70 entry daha
  • yazar bu romanı kaleme almadan önce kuzey fransa'da montsou'ya gelir. aynı zamanda romanın konusunun da geçtiği şehir. montsou büyük bir maden kentidir ve zola'yı orada kimse tanımamaktadır. gidip madencileri konu alan bir roman yazacağını ocak şefine bildirip gözlemde bulunacağını söylese ve piposu ağzında kemik çerçeveli gözlüğüyle fularıyla bir köşeden işçileri izlese de bu romanı yazabilecektir yazar. ancak o, kim olduğundan kimseye bahsetmeden gidip bir maden ocağında işe girer ve sıradan bir maden işçisi gibi orda çalışmaya başlar. 6 ay kadar bir süre işçilerle yemek yer, çalışır; dertlerini, sıkıntılarını, üzüntülerini, sevinçlerini gözlemler. aşklarına şahit olur... şüphesiz ki birisinin onları gözlemlediğini gören işçiler doğal davranamayacak, rol keseceklerdir. nasıl ki biri fotoğrafımızı çekerken poz veriyorsak onlar da öyle yapacaklardır. ancak, işçiler onlardan olan biriyle birlikteyken tüm çıplaklığıyla benliklerini ortaya sermekten çekinmeyeceklerdir. işte zola bunu çok iyi bilmekte ve bu yüzden eserlerini oluştururken hep bu yöntemi seçmektedir. 6 ay sonunda ocaktan ayrılan zola, romanını kaleme almaya başlar ve natüralizmin en büyük eserlerinden biri kabul edilen germinal'i tamamlar.

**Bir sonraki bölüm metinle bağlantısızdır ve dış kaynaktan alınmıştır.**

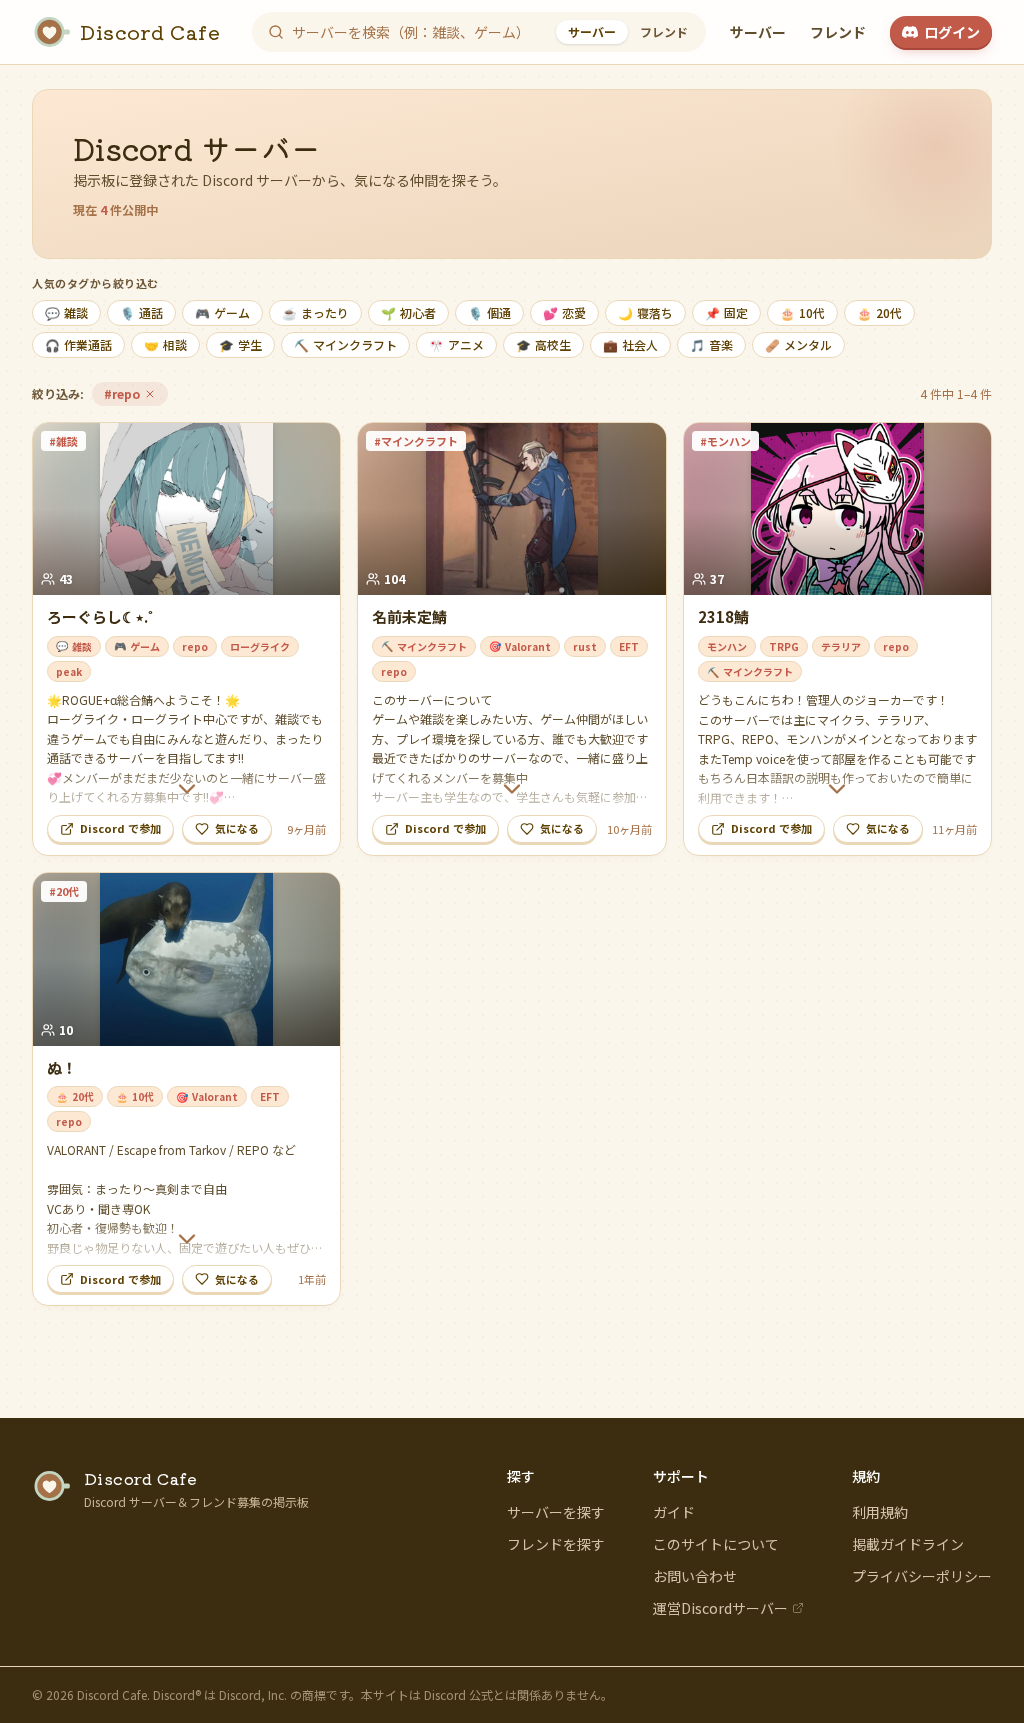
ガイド (674, 1512)
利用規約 (880, 1512)
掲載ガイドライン (908, 1544)
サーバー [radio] (592, 31)
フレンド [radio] (664, 31)
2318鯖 (723, 616)
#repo (135, 395)
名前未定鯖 (409, 616)
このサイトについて (716, 1544)
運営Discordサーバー (720, 1608)
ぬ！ (62, 1067)
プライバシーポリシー (922, 1576)
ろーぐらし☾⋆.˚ (100, 616)
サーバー (758, 32)
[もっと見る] (186, 789)
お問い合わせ (695, 1576)
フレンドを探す (556, 1544)
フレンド (838, 32)
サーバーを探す (556, 1512)
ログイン (952, 32)
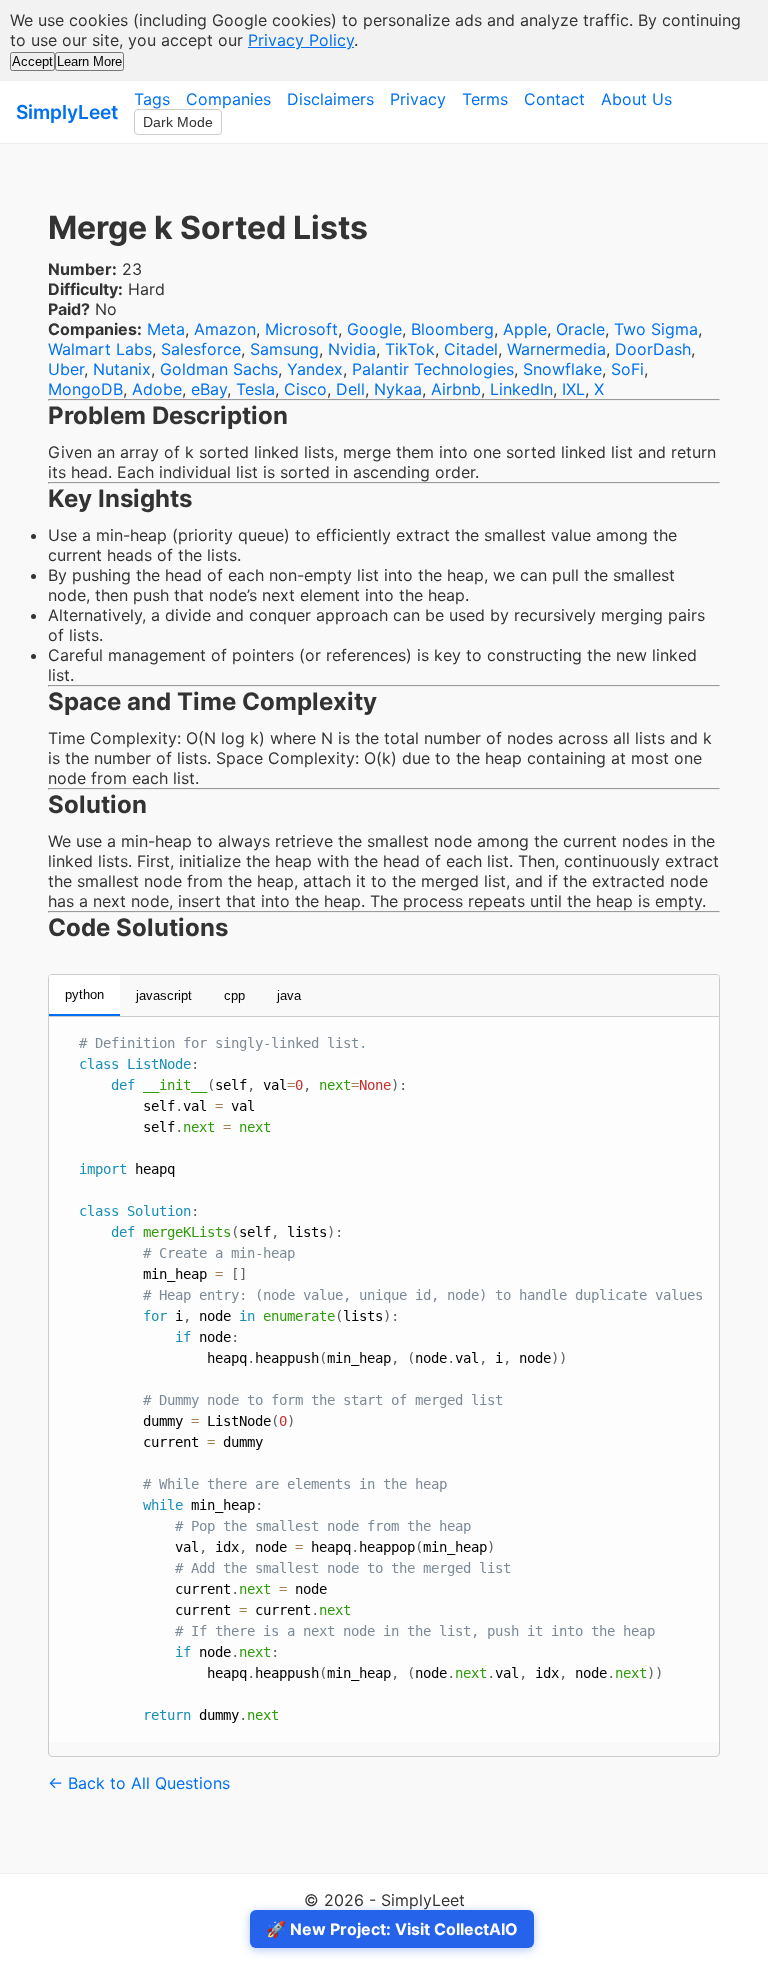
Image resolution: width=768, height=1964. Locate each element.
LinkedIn (521, 389)
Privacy (418, 99)
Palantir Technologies (433, 369)
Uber (66, 369)
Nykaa (398, 389)
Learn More (89, 61)
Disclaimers (330, 99)
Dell (350, 389)
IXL (573, 389)
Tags (152, 99)
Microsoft (301, 329)
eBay (209, 389)
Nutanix (122, 369)
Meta (166, 329)
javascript (164, 995)
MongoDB (85, 389)
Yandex (315, 369)
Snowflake (562, 369)
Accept (32, 61)
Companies (228, 99)
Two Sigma (656, 329)
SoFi (627, 369)
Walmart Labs (100, 349)
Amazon (225, 329)
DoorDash (653, 349)
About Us (636, 99)
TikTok (410, 349)
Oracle (580, 329)
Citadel (471, 349)
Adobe (157, 389)
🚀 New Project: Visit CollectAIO (392, 1929)
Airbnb (456, 389)
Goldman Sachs (219, 369)
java (289, 995)
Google (374, 329)
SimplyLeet (67, 112)
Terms (485, 99)
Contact (554, 99)
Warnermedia (556, 349)
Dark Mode (178, 122)
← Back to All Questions (139, 1783)
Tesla (255, 389)
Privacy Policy (301, 40)
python (84, 994)
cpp (234, 995)
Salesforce (201, 349)
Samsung (284, 349)
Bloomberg (452, 329)
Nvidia (352, 349)
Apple (525, 329)
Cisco (305, 389)
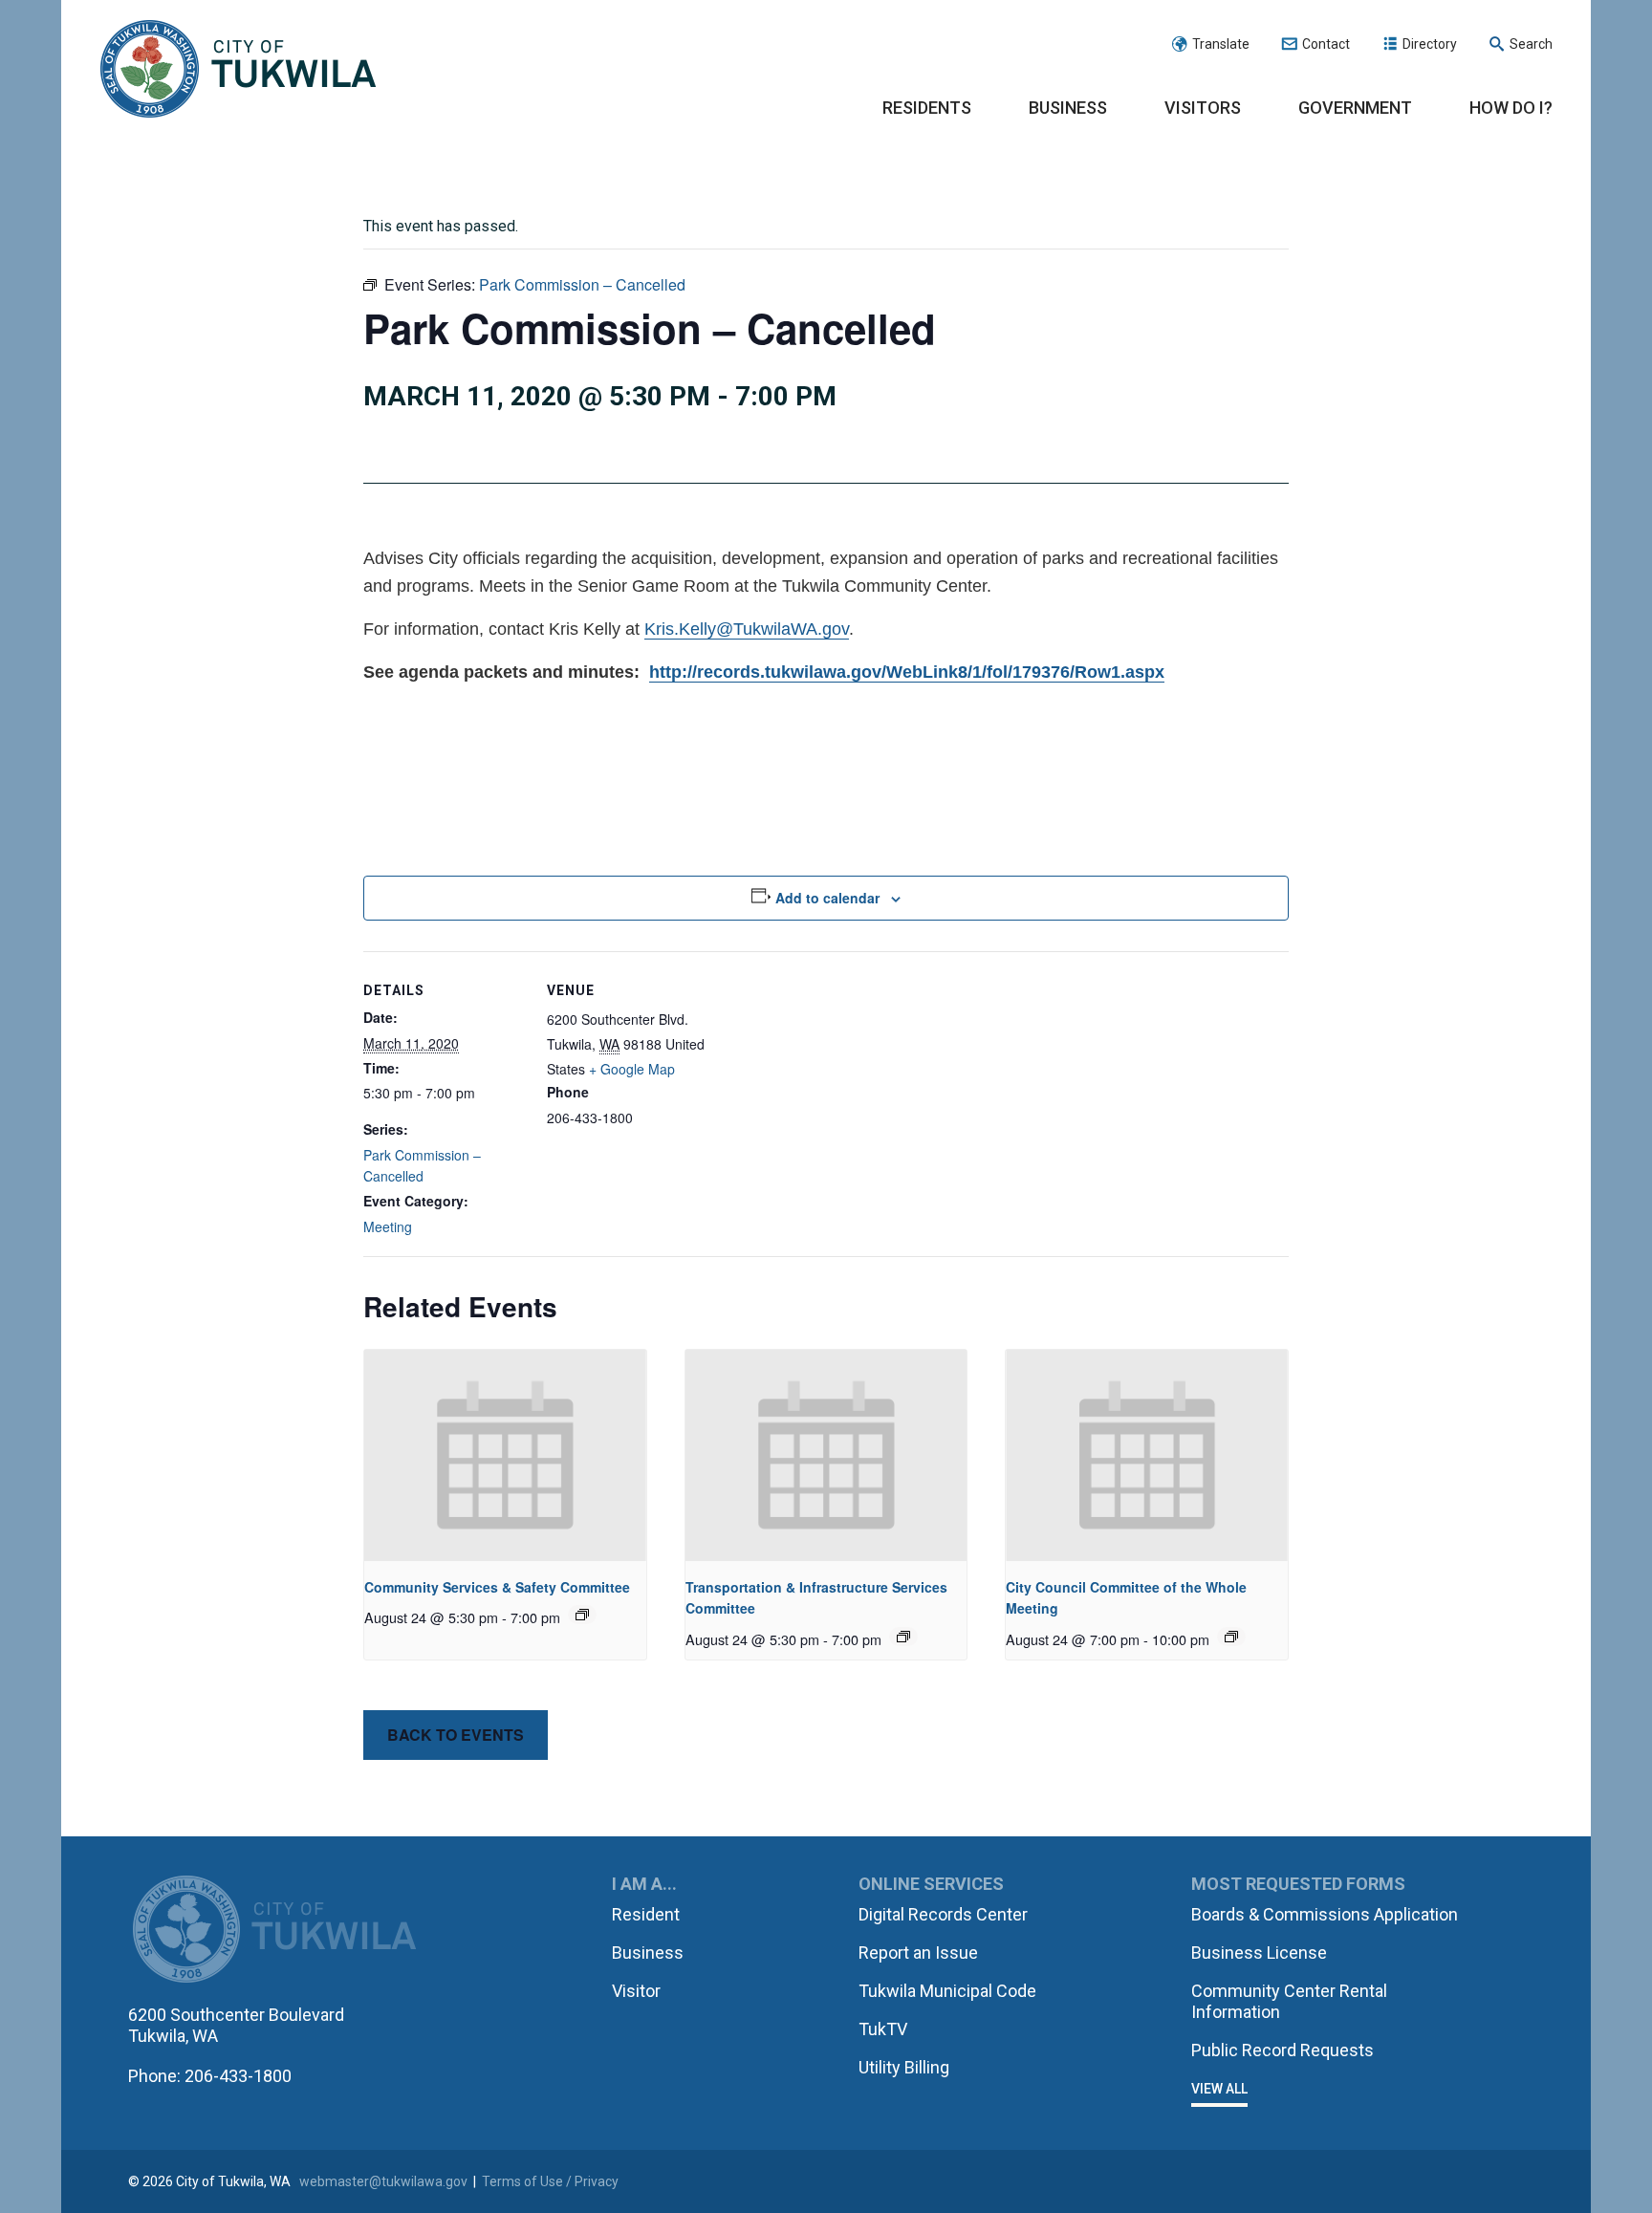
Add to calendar (827, 897)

    natüralizm işte tam olarak da budur. detayları yakalamak için detayları yaşamak gerekir, bir köşeden izlemek değil. zola bunu başaran ender edebiyatçılardan biridir ve bu yüzden de emile zola'dır. yüz yılı aşkın süredir hatırlanmasının, daha iyisi yapılana kadar ki hiç sanmıyorum, hep hatırlanacak olmasının sırrı budur.